→ Exercise instructions:
Exactly reproduce the lines from the line bearing "The image size is (504, 389)." through the end of the listing, inclusive of both; pictures are to be omitted.

→ Extracted information:
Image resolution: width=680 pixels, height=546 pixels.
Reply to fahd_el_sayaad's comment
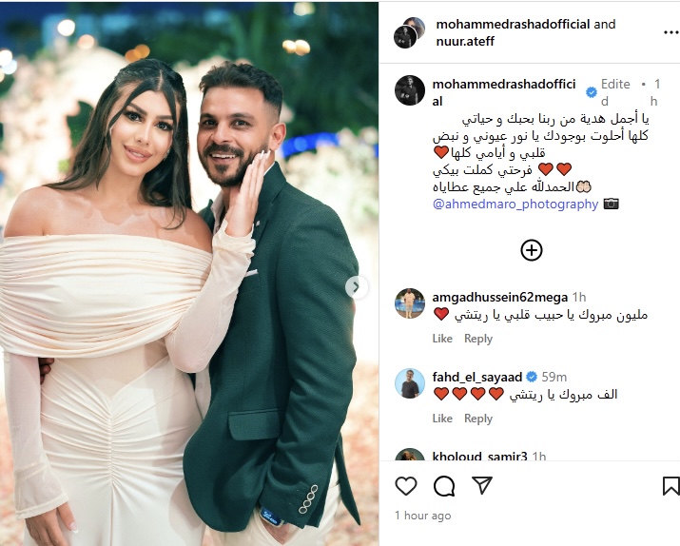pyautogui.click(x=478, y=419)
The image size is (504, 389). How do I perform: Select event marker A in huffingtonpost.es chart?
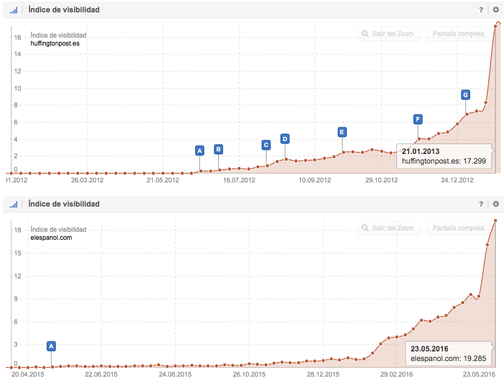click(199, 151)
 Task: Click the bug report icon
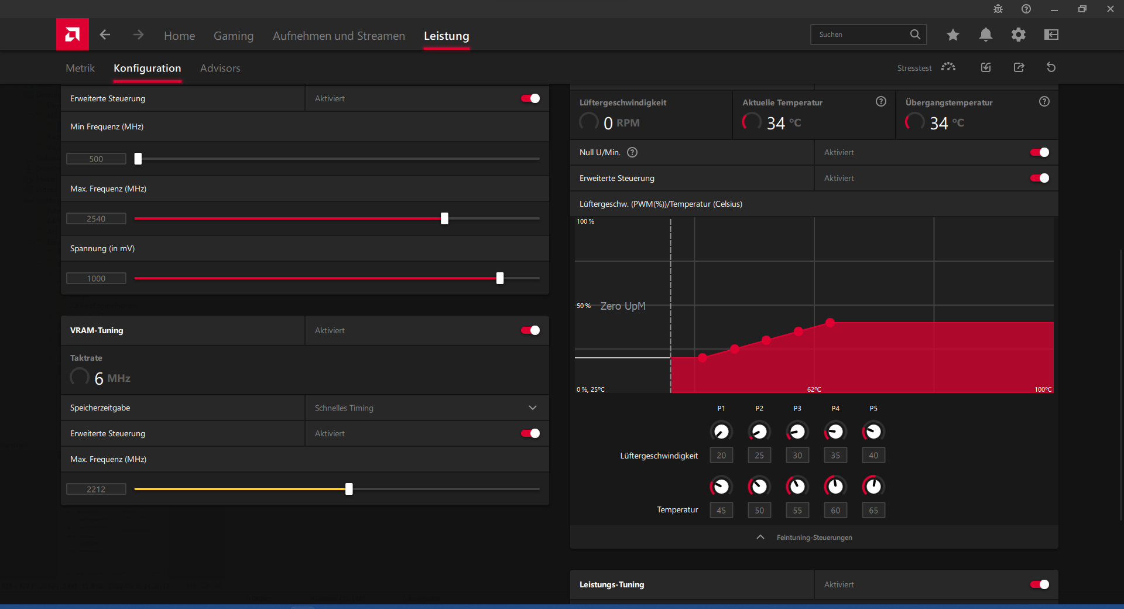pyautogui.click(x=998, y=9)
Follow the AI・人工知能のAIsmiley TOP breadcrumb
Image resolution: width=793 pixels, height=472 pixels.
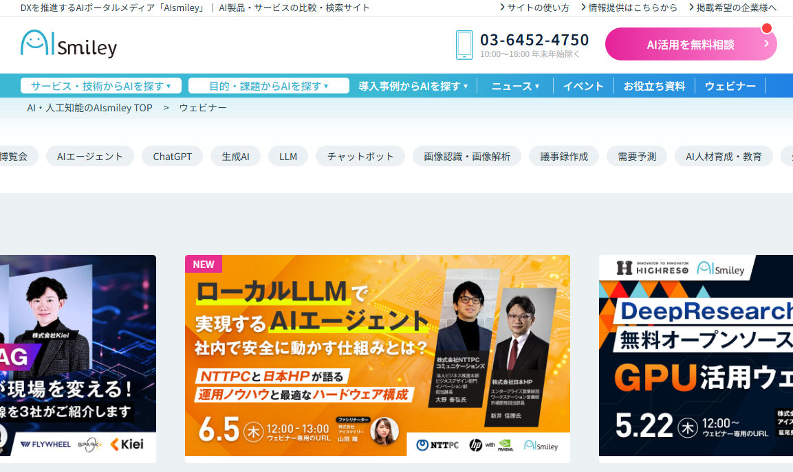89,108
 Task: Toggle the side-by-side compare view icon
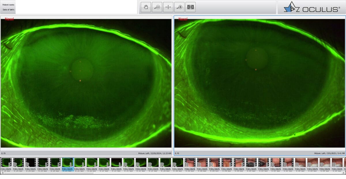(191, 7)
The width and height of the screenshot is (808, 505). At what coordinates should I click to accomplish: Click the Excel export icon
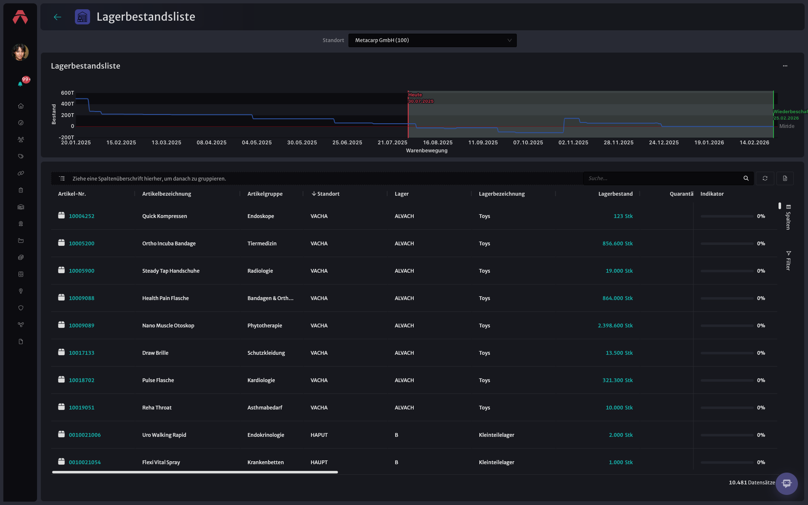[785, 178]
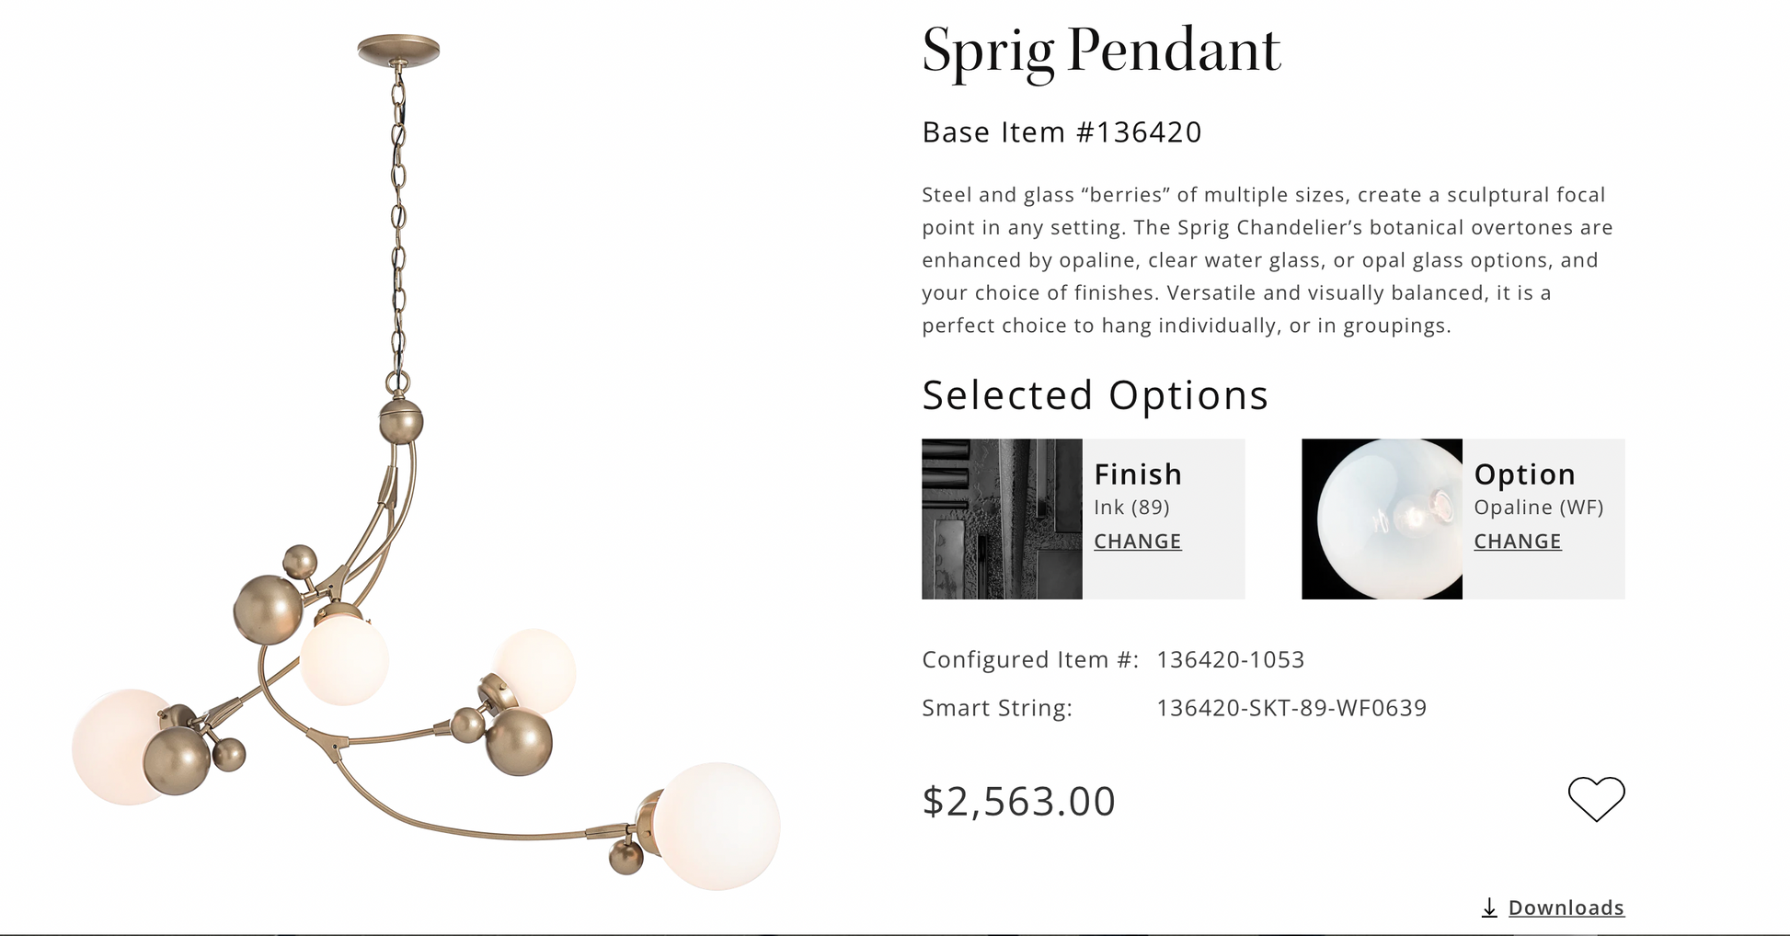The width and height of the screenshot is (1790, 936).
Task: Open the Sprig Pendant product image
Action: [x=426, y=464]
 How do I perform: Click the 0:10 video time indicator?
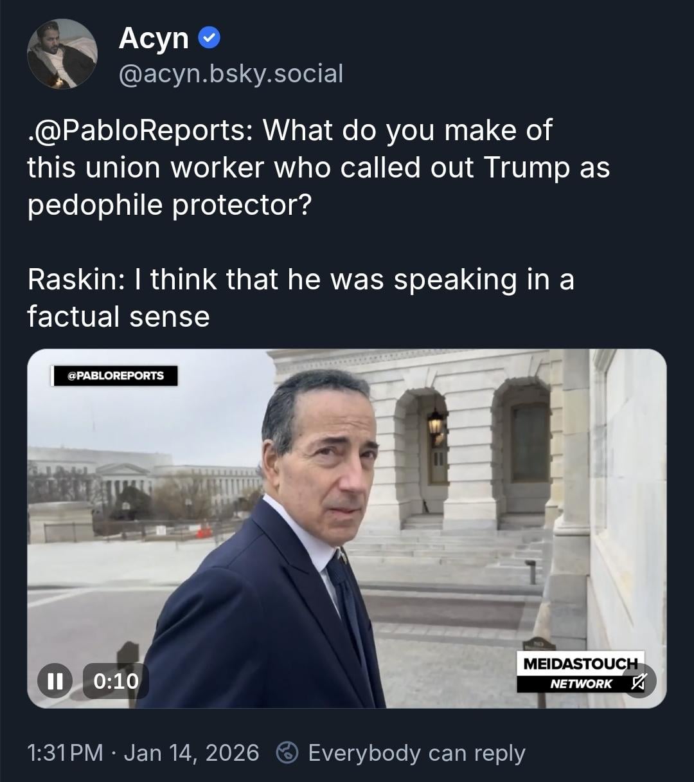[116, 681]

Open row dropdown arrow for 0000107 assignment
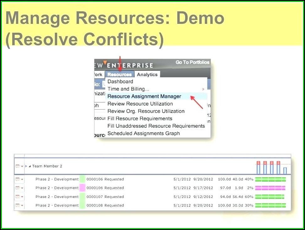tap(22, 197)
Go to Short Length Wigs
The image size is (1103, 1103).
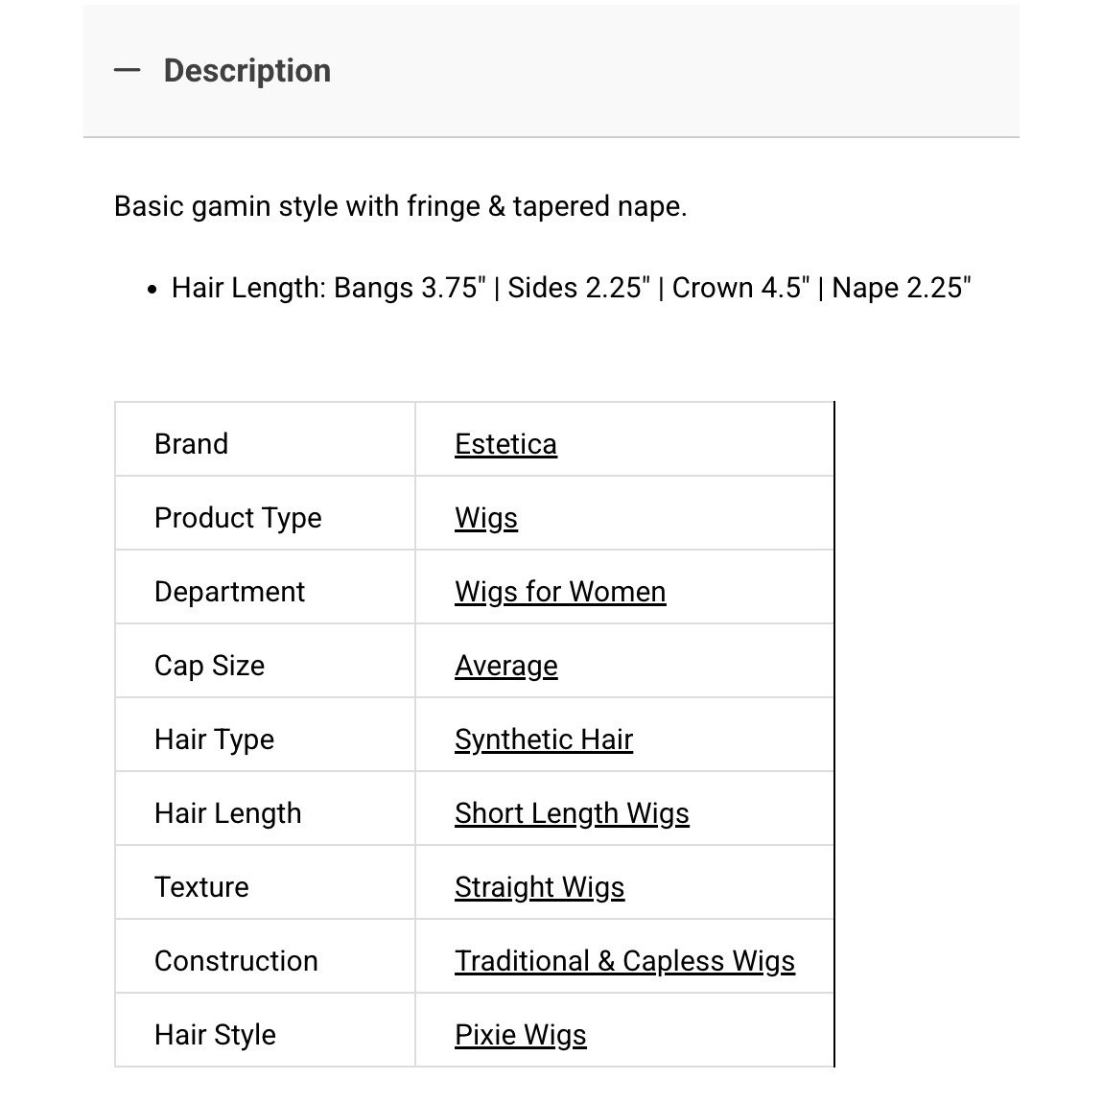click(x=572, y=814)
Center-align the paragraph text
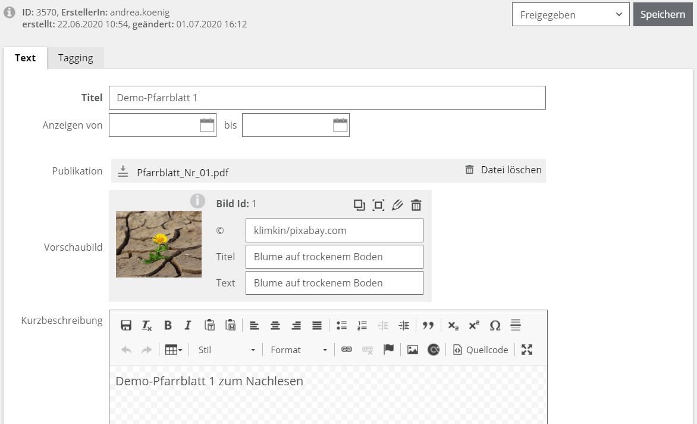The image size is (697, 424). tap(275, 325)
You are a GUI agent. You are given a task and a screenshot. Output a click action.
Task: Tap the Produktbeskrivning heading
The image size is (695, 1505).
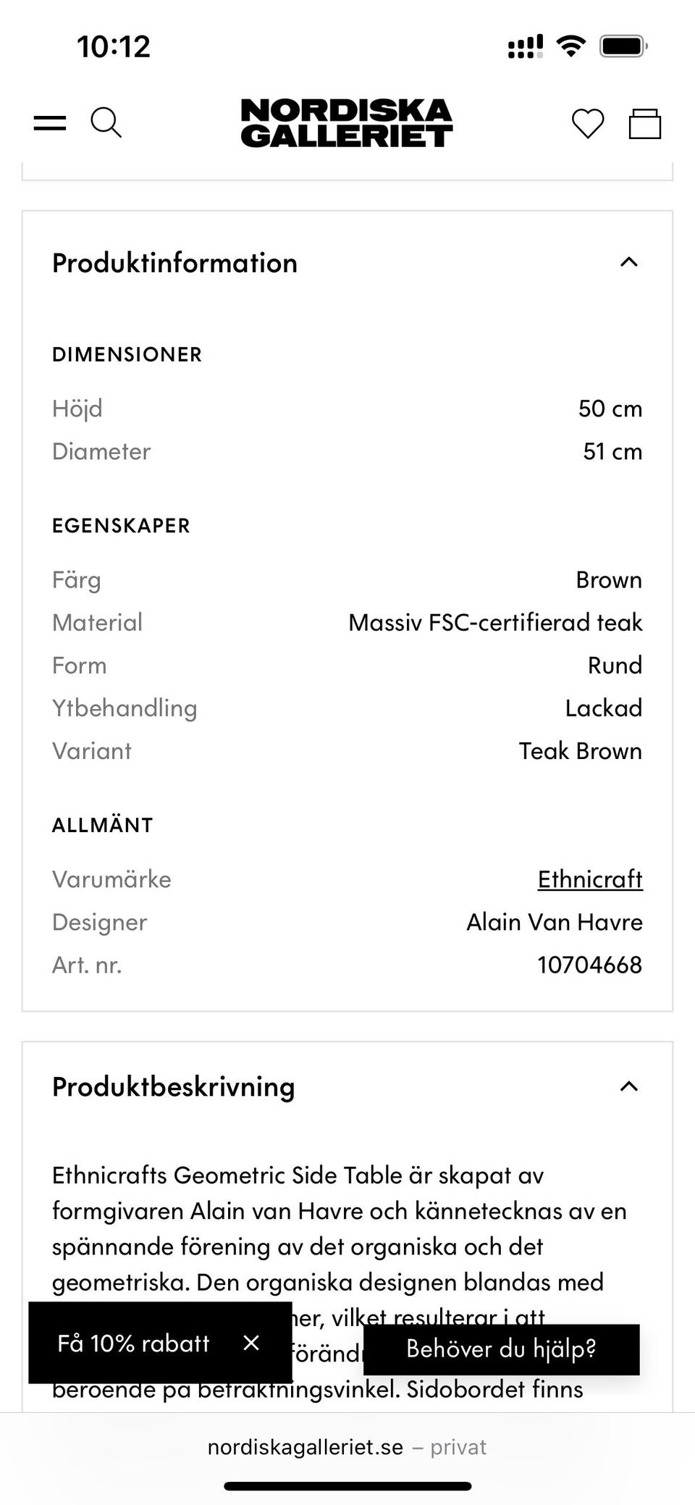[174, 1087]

→ Completed exercise:
The image size is (504, 389). How do I perform: Select event marker A in huffingtonpost.es chart?
click(199, 151)
 Task: Click the bug report icon
pyautogui.click(x=998, y=9)
Follow the AI・人工知能のAIsmiley TOP breadcrumb
Image resolution: width=793 pixels, height=472 pixels.
89,108
 Task: Toggle the side-by-side compare view icon
(191, 7)
The width and height of the screenshot is (808, 505). At what coordinates should I click to accomplish: Click the Excel export icon
[785, 178]
The width and height of the screenshot is (1790, 936).
Task: Open the Sprig Pendant product image
Action: [x=426, y=464]
 How do I perform: Click the 0:10 video time indicator?
[116, 681]

Open row dropdown arrow for 0000107 assignment
tap(22, 197)
Go to Short Length Wigs
The image size is (1103, 1103).
click(x=572, y=814)
Center-align the paragraph text
The image size is (697, 424). tap(275, 325)
You are a GUI agent. You are given a task and a screenshot. Output a click action.
Task: Tap the Produktbeskrivning heading
The image size is (695, 1505).
[174, 1087]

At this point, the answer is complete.